導入も全体の雰囲気も締め方も前作と似たようなものだったけど、全編を秘密の部屋の謎という軸で通してもらっていたため幾分観やすかった印象。ストーリーラインの整理が前作より分かりやすくてノりやすかった。ただ若干ダークさが足されて(物語的にも映像的にも)尺も伸びたので疲れはした。

前作で魔法学校に放り込まれたのに無双して他を圧倒するという主人公すぎて最早ギャグのようなムーブを見せつけたハリーが、今作では謎に迫る狂言回し的立ち位置で物語を推進させていたところに進歩を見た。彼にはドビーに止められたとてホグワーツへ向かわざるを得ない理由がしっかりあるが、その彼の居場所で事件の探偵役として/当事者として絡んでいく「巻き込まれに行きキャラクター」という意外と珍しいキャラクター。

新キャラやニューアイテムが、ただ物語の展開のために配置されているのはあまり良いとは思えなかった。伏線回収と言えば聞こえはいいけど絶対に違くて、やりたいことがあるので→布石を打っておく、の順番が隠せていないので、どちらかと言うとご都合主義とか使い捨て(消費)に感じてしまう。脚本は多分そこまで上手くない。

ラスト、最も盛り上がらなければならないバジリスク戦で最も盛り下がることに何の意図があるのか?石を投げて音で撹乱させるショボい作戦とか、魔法的アクションではなく『眠れる森の美女』的な物理攻撃で解決するとか、この世界観を作り上げておいて本当にそれを見せたいの?と思ってしまう。
あとホグワーツの大人たち、もう少し策は無いの?大人しく部屋におれ、と命令するだけしてなんとなく大変そうな雰囲気は出しているけど、ハリー達が奮闘しているあいだ何やってた?ハリーに焦点を絞っていくのと反比例して周囲の設定の詰めがどんどん甘くなっていくのは明確に作品の弱点な気がした。
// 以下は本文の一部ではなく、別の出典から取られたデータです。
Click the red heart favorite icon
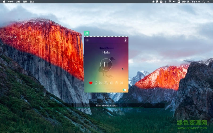Screen dimensions: 213x133 pos(91,83)
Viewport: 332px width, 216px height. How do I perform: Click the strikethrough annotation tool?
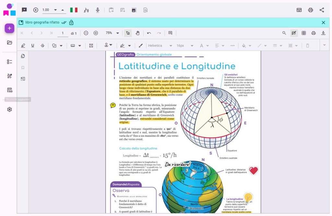click(42, 46)
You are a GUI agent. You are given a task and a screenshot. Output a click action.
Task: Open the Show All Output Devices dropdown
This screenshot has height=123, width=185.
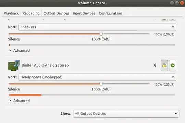tap(126, 113)
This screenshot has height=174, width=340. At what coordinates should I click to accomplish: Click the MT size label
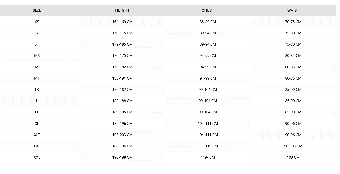click(x=37, y=78)
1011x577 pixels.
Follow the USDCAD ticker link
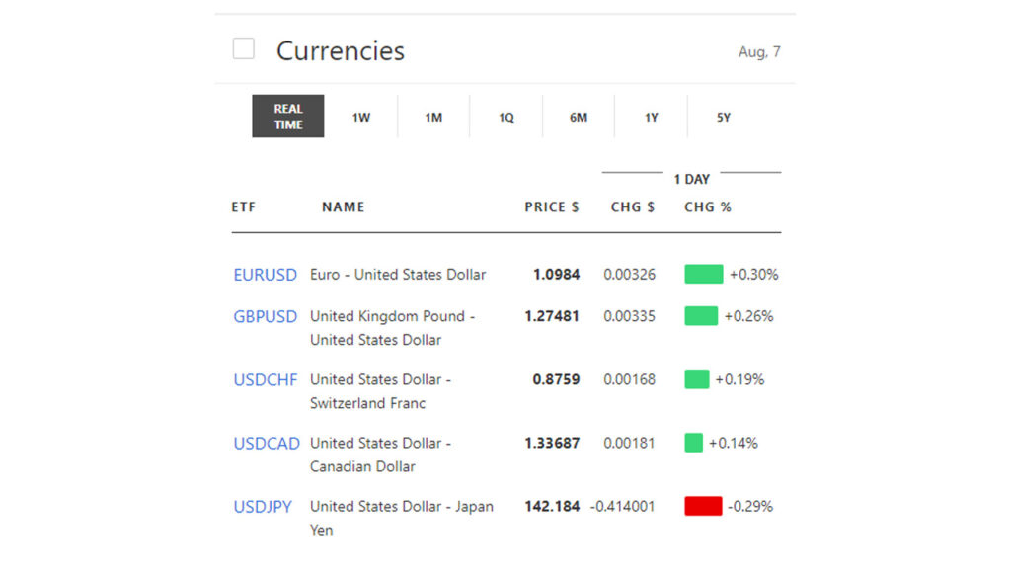tap(267, 444)
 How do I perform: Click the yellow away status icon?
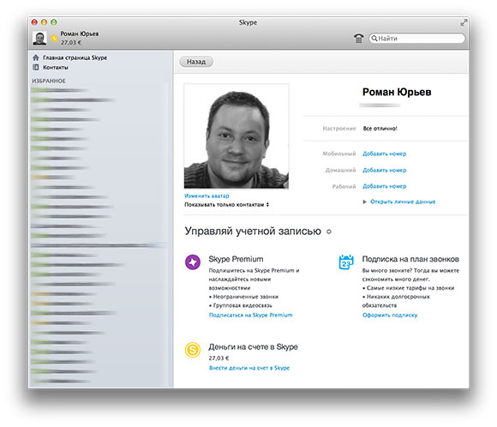54,39
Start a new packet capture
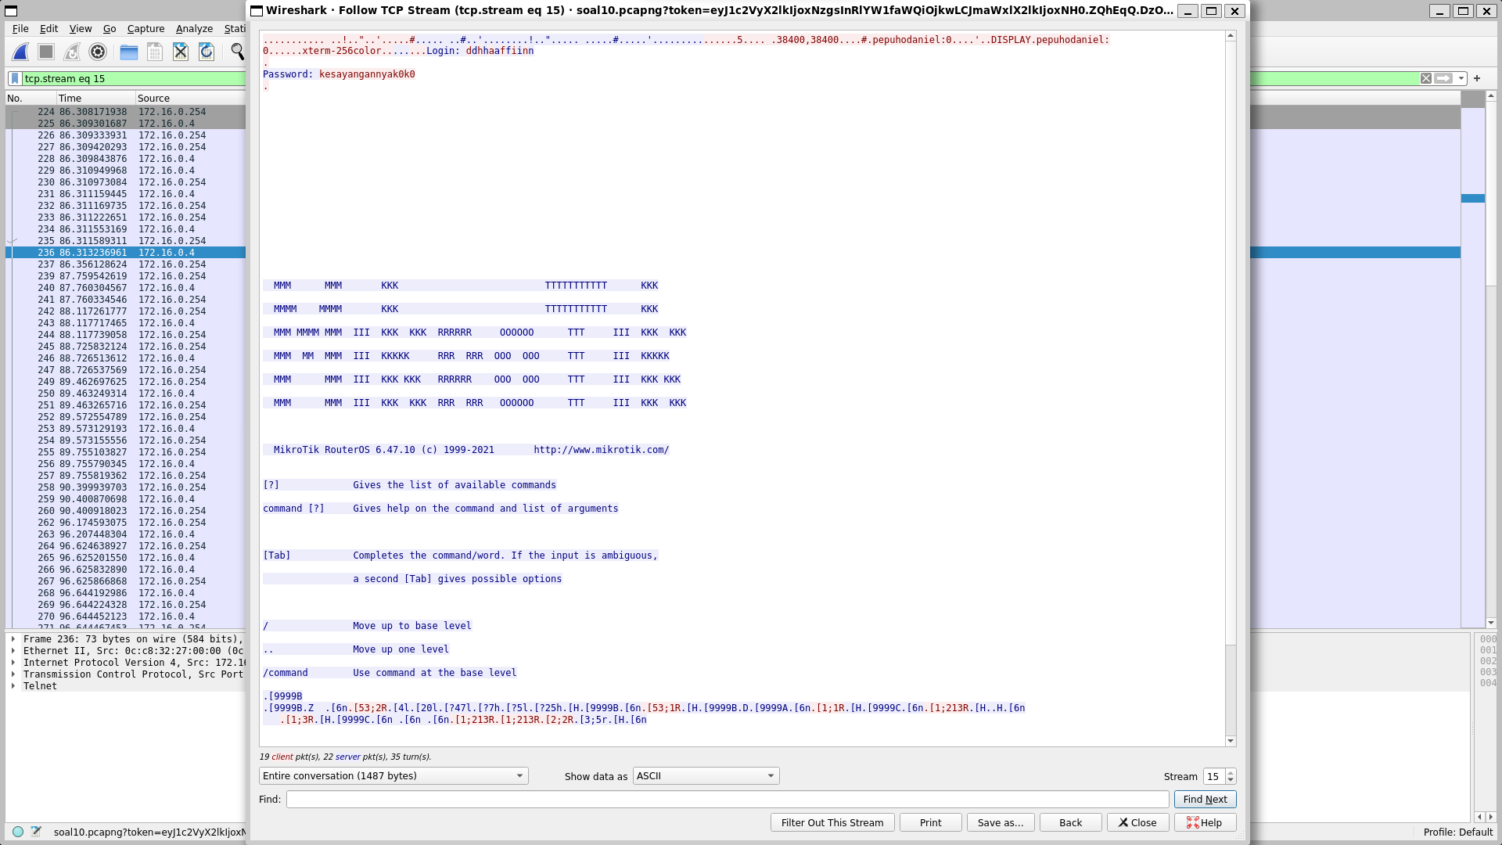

クリーチャーのデザインはしっかりキモくて◎。ドビーは最初こそうざくて拒絶反応を起こしかけるけどもラスト数分の哀れさと健気さにまんまと心揺さぶられるし、アラゴグはちゃんとクモ嫌いの人のトラウマを刺激するような見た目でとても良い(良くない)。

ここまで2作観たけど、自分の中でクリス・コロンバス作品は幼少期に何度も観た『ホーム・アローン』と『ホーム・アローン2』が一番好きで、その次が『アンドリューNDR114』という評価は変わらず。
次回作から監督がアルフォンソ・キュアロンに代わるので、作品の雰囲気もどう変わるのかが楽しみ。